These inputs uncovered several key facts about marketed medical devices as well as potential catalysts for quality improvement.

The medical device industry has enjoyed tremendous growth in both revenues and the technical complexity of the products that it produces over the past 10-20 years.

Serious adverse event reports related to medical device use have outpaced industry growth by 8% per annum since 2001.1

Quality risk is not evenly distributed across the industry. This reflects the heterogeneity and complexity of the devices, manufacturers, and use environments. Cardiovascular, in vitro diagnostic (IVD), and general hospital/surgical devices account for nearly 60% of adverse events reports. Only 20 of the 1189 active product codes account for 65% of all serious adverse events reports between 2005 and 2009.

An analysis of root cause data reveals that failures in product design and manufacturing process control caused more than half of all product recalls. The root causes of quality issues are tied closely to device type. Therapeutic area was not as strong a predictor for recall root cause.

There are seven major opportunities for improving quality within the industry:

Enhanced operating systems

a. Design and reliability engineering – specifically, validation of actual product use, design-for-reliability and manufacturability, and software robustness.

b. Robust postproduction monitoring and feedback into design and manufacturing that goes beyond base compliance requirements.1For purposes of this report, the term “serious adverse events” encompasses death, life- threatening events, hospitalization, disability, congenital anomalies, and/ or required interventions, and disabilities. This term should not be confused with the regulatory definition of “serious injury,” which is defined under the medical device reporting regulations (21 CFR Part 803.3).

c. Supplier management processes, particularly in material and process change controls.

Enhanced management infrastructure

d. Quality metrics and measurement systems that go beyond regulatory compliance measures.

◆ Task: Resume the report excerpt on medical device quality, picking up right after its final sentence on quality metrics and measurement systems.

◆ Source data:
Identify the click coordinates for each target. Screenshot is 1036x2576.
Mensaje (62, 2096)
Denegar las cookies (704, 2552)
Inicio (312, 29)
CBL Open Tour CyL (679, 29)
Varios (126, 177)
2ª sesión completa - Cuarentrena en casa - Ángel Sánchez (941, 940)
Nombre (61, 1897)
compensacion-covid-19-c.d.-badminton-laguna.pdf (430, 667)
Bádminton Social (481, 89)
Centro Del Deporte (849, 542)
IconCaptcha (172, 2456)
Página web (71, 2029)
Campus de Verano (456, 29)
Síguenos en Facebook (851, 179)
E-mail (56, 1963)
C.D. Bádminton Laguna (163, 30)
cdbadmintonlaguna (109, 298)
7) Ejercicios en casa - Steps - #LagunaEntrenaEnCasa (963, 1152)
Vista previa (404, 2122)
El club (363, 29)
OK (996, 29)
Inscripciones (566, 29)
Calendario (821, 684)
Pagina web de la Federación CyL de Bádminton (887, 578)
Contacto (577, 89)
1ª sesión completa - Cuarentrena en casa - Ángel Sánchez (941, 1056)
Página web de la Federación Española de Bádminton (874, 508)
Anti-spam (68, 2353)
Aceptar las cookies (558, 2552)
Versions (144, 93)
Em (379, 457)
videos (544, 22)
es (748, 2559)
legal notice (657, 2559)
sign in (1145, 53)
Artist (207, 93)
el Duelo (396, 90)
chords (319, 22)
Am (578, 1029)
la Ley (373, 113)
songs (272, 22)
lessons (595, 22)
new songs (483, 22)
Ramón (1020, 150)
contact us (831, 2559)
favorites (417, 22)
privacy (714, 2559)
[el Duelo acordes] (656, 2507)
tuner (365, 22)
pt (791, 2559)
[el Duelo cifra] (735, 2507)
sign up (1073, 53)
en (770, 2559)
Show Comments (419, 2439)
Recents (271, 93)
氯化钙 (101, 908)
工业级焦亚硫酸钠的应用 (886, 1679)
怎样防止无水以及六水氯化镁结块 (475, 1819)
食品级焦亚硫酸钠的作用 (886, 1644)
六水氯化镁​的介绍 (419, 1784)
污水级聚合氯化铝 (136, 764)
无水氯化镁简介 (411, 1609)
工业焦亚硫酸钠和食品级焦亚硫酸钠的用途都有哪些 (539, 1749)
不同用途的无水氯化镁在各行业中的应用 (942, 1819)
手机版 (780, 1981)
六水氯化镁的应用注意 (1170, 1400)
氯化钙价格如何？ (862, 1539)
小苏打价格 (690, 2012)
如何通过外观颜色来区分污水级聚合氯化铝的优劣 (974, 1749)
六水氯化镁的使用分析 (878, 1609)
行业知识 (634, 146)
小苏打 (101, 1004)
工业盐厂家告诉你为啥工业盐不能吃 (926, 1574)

◆ Answer box:
e. Quality organization that integrates cross-functionally throughout the organization, rather than solely focused on compliance.

f. Performance management, where those in key roles associated with quality outcomes, like design engineers, are measured and incentivized around quality performance.

Enhanced mindsets and behaviors

g. Quality culture can be improved where companies have experienced severe quality-related issues.

• Broadly, companies are experiencing three key challenges related to improving quality:

a. Low quality transparency, driven by a lack of information for consumers and decision-makers around comparative quality (i.e.,quality differences among competitor products), time to market competition, and cost pressures, limits significant quality upgrades. However, the economics of quality may be changing as risks and costs of poor quality increase and transparency into comparative quality increases.

b. Increasing complexity of medical devices and usage environments is straining the current quality system infrastructure. Companies report that they have not systematically upgraded their quality infrastructure due to the unclear economics and concerns about regulation.

c. Companies perceive that the regulatory framework is misaligned with assurance of quality outcomes, in that compliance with regulations does not ensure quality, and that current intervention practices may de-incentivize improved quality.

• Interviews and analysis also identified several steps the FDA can take to accelerate momentum around adoption of quality best practices. These steps should address seven key themes:

a. Focus regulatory efforts to address industry quality gaps.

b. Enhance visibility of comparative quality to harness market forces to drive quality.

c. Optimize consistency and clarity of Agency expectations and requirements.

d. Learn from practices of regulators of similar high-tech and complex industries.

e. Bolster data collection and analysis to maximize potential impact.

f. Leverage wealth of Agency data and analysis to continuously refine FDA’s compliance initiatives.

g. Increase level of engagement and collaboration with industry around enhancing product quality.